I would like to join my colleague Geoff Pullum in celebrating Jan Freeman’s superb takedown of that mangiest of stuffed owls, Strunk and White’s inescapable The Elements of Style, which has just undergone its latest restuffing, this time with illustrations by Maira Kalman (it’s been taxidermized more often than Lenin’s corpse). A sample:
It was never a seamless creation, to be sure; the 1959 first edition merely sandwiched Strunk’s 1918 handbook for his Cornell students, lightly edited, between White’s introduction and his essay on prose style.

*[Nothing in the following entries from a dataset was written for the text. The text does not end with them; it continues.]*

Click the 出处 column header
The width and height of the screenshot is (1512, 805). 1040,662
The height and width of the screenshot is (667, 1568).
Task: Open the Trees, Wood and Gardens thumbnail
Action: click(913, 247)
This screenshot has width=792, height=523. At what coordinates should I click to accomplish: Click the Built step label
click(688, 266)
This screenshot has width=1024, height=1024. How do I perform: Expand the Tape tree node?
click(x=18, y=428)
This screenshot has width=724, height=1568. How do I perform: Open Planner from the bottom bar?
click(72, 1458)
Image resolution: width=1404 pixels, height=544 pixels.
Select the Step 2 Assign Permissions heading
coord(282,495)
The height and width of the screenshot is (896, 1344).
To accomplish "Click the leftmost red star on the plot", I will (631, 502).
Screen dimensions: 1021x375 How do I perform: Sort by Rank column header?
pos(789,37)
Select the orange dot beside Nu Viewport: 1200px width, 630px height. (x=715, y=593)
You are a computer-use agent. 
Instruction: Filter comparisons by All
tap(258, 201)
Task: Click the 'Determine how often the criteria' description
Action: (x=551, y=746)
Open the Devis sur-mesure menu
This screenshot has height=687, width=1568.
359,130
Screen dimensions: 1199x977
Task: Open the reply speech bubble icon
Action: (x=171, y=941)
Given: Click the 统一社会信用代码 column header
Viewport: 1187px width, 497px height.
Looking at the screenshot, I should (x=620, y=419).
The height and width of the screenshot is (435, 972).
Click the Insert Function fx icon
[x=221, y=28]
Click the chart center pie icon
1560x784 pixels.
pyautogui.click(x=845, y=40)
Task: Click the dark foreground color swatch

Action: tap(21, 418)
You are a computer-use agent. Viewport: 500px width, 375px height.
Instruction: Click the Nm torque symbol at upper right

But at least you knew Strunk was Strunk, vintage 1918, and White was White, circa 1958. Succeeding revisions, instead of blending the disparate parts, have left ”Elements” a hodgepodge, its now-antiquated pet peeves jostling for space with 1970s taboos and 1990s computer advice.
(The illustrated ”Elements” is essentially the 1999 edition, with a couple of small restorations from the 1918 original. Not quite a restoration, alas, in the case of Strunk’s introduction: The proofreaders overlooked one of his ”Words Often Misspelled,” so the opening sentence now promises ”to give in brief space the principle requirements of plain English style.”)
Scanning the recent editions, you sometimes wonder what could possibly have been cut, given the absurdity of what remains. Don’t use claim to mean ”assert”? Mark Twain did it in 1869, the year Strunk was born. Don’t contact anyone? It’s a ”vague and self-important” verb—or so people said in the 1920s, when it was new. Don’t use they to refer to ”a distributive subject” like everybody—unless you’re E.B. White: ”But somebody taught you, didn’t they?” says a character in ”Charlotte’s Web.”
Ouch. I know I can’t talk you Strunk-lovers out of your affection, but can you at least look on the damn book as an affectionate portrait of a crotchety former teacher and not as a guide to English, a task for which it is manifestly unsuited? Let it sit harmlessly on the mantelpiece and glare out at the unruly world with its glassy eyes.